Belki Cumhurbaşkanımıza bu kadar kızmamalıyız, biz ölürken bile, öldükten sonra bile adamlar ve kadınlar olarak farklı muamele görürürüz.
Bizi insanlıktan çıkaran sosyal kurgu öylesine güçlüdür ki ve cenazeler o kadar hassastır ki ne kadar itilip kakılsak da ağzımızı açacak cesareti bulamayız.
Eğer adam değil madamsanız tabutunuzun önüne bir başörtüsü atılır.
Çünkü kadın cenazesine muamele farklıdır, kadın olduğunuzun bilinmesi gerekir. Bayan tabutunu görenler, adam cenazelerinin önüne değil arkasına yerleştirilmeniz için ortalığı birbirine katar.
Eğer bir adam cenazesinin yakını iseniz cenaze sırasında tüm duygu ve ihtiyaçlarınızı bırakıp başınızı örtecek bir bez parçası bulmanız gerekir. Öncelikli göreviniz budur. Bulamasanız da işgüzar madamlar hemen elinize bir örtü tutuştururlar.
Ama bu örtü günahlarınızı örtmeye yetmez.
Cenaze namazını kıldıracak imamın ilk işi erkeklerin önünde duran kadınları kışkışlamaktır.

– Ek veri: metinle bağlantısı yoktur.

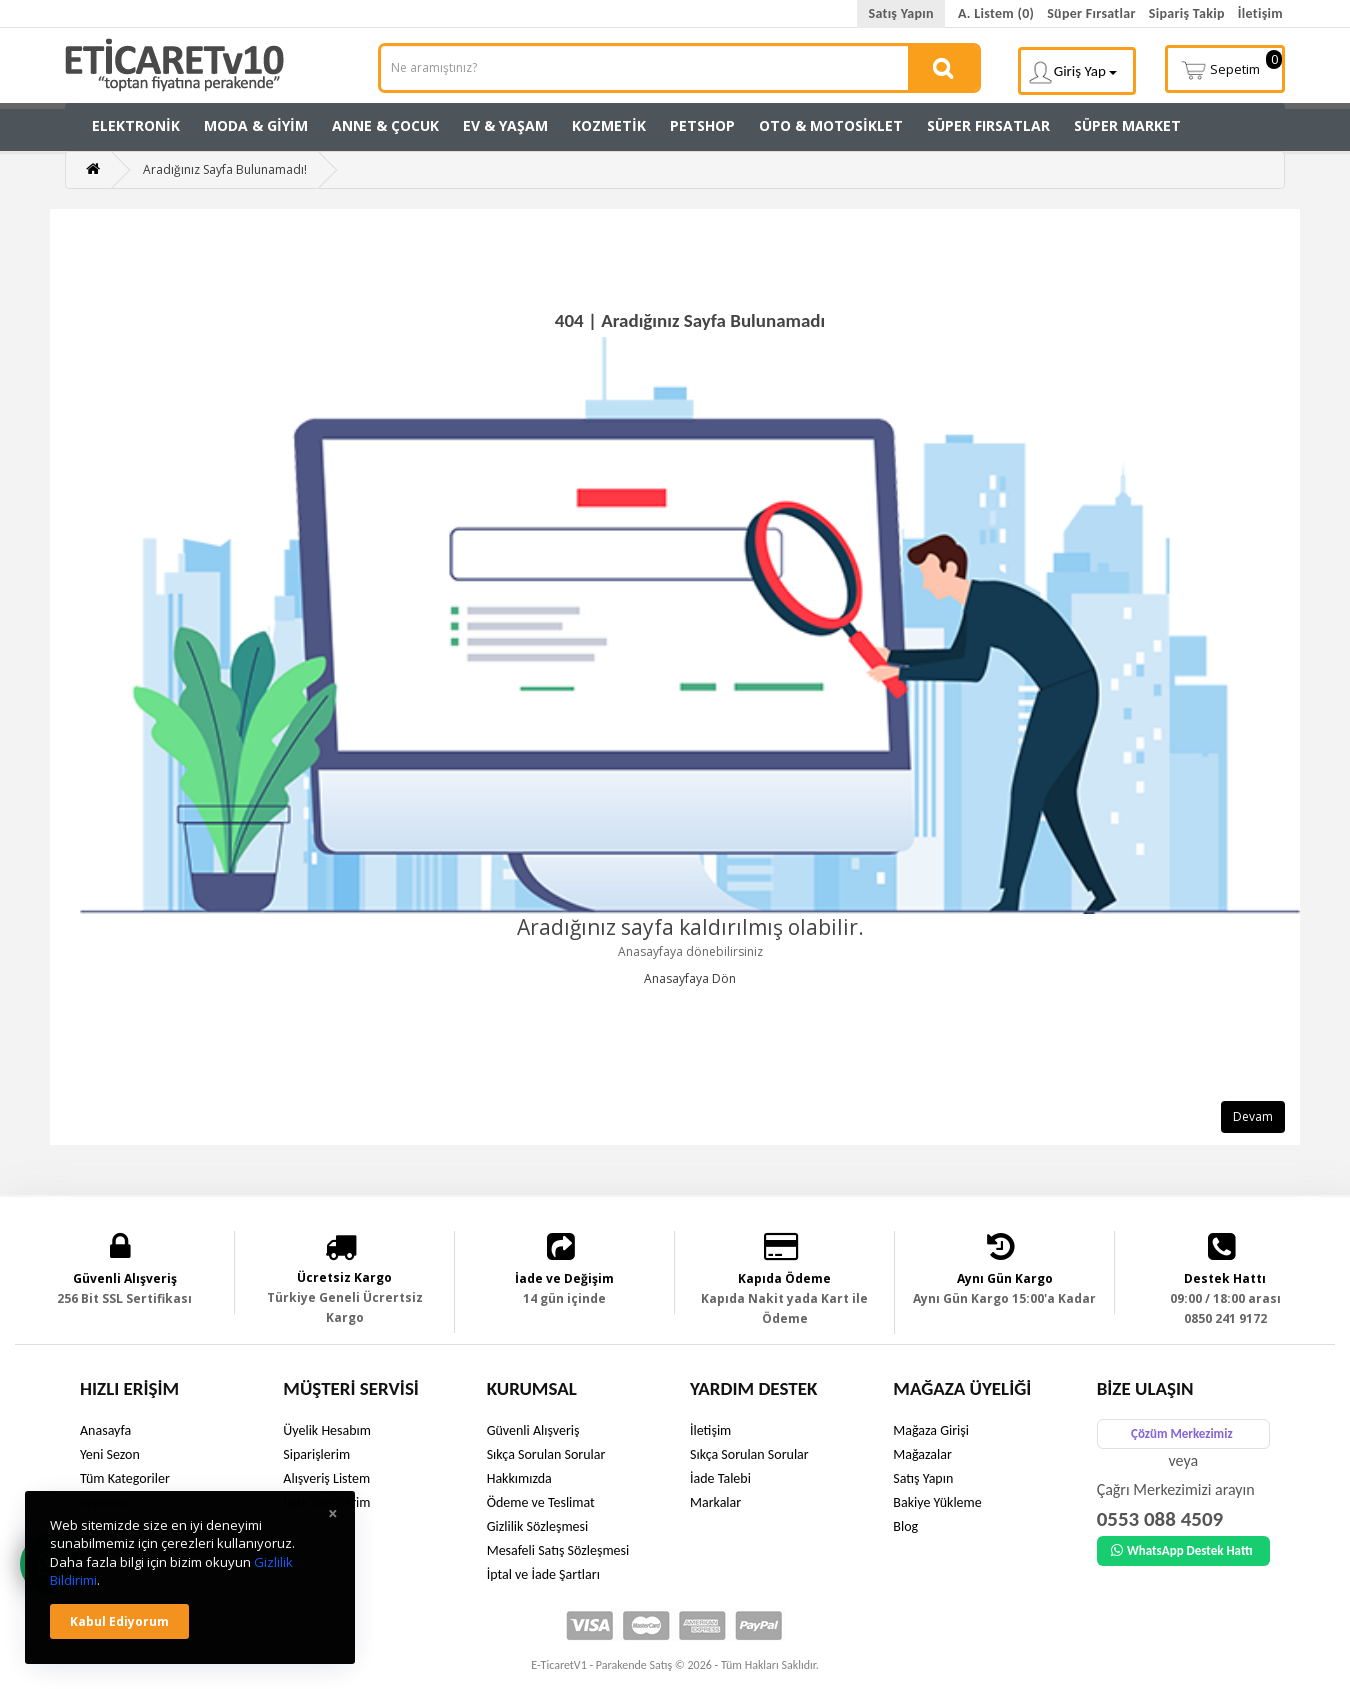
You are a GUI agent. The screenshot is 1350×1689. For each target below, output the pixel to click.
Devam (1253, 1116)
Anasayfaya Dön (690, 978)
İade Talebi (720, 1478)
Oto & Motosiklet (831, 125)
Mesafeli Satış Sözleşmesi (558, 1550)
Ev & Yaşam (505, 125)
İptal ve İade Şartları (543, 1574)
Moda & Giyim (256, 125)
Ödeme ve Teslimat (541, 1502)
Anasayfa (105, 1430)
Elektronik (136, 125)
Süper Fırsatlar (1091, 13)
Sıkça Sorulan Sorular (546, 1454)
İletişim (1260, 13)
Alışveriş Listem (326, 1478)
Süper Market (1127, 125)
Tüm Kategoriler (125, 1478)
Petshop (702, 125)
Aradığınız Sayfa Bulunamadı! (225, 169)
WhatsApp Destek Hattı (1182, 1550)
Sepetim (1231, 67)
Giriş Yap (1072, 72)
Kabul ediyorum (119, 1621)
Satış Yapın (900, 13)
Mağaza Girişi (931, 1430)
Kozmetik (609, 125)
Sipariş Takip (1187, 13)
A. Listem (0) (996, 13)
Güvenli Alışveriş (533, 1430)
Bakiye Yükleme (937, 1502)
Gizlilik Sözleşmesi (538, 1526)
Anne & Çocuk (385, 125)
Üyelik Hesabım (327, 1430)
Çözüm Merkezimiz (1182, 1433)
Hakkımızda (519, 1478)
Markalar (715, 1502)
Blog (905, 1526)
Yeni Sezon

Hızlıca erkeklerin önünden çekilmeniz için zabıtadan yardım bile alabilir.
Ülkemizde cenaze törenleri sosyal çevrenizden bağımsız olarak cinsiyet ayrımcılığının tanımının yapıldığı yerlerdir.
İnsan olduğunuzu unutursunuz.
İkinci cins olduğunuzu hatırlarsınız.
Varlığınızdan utanırsınız.
Oysa varlığımızdan utanmamıza gerek yok.
Benim saçım günah değil.
Benim bedenim günah değil.
Benim varlığım, erkeklerin önünden itilip kakılarak uzaklaştırılacak kadar değersiz değil.
Benim Tanrım tüm insanları tüm hayvanları ve tüm canlıları birinci cins olarak yaratmış.
Benim Tanrı’mın önünde duracak yürek sizde mevcut değil.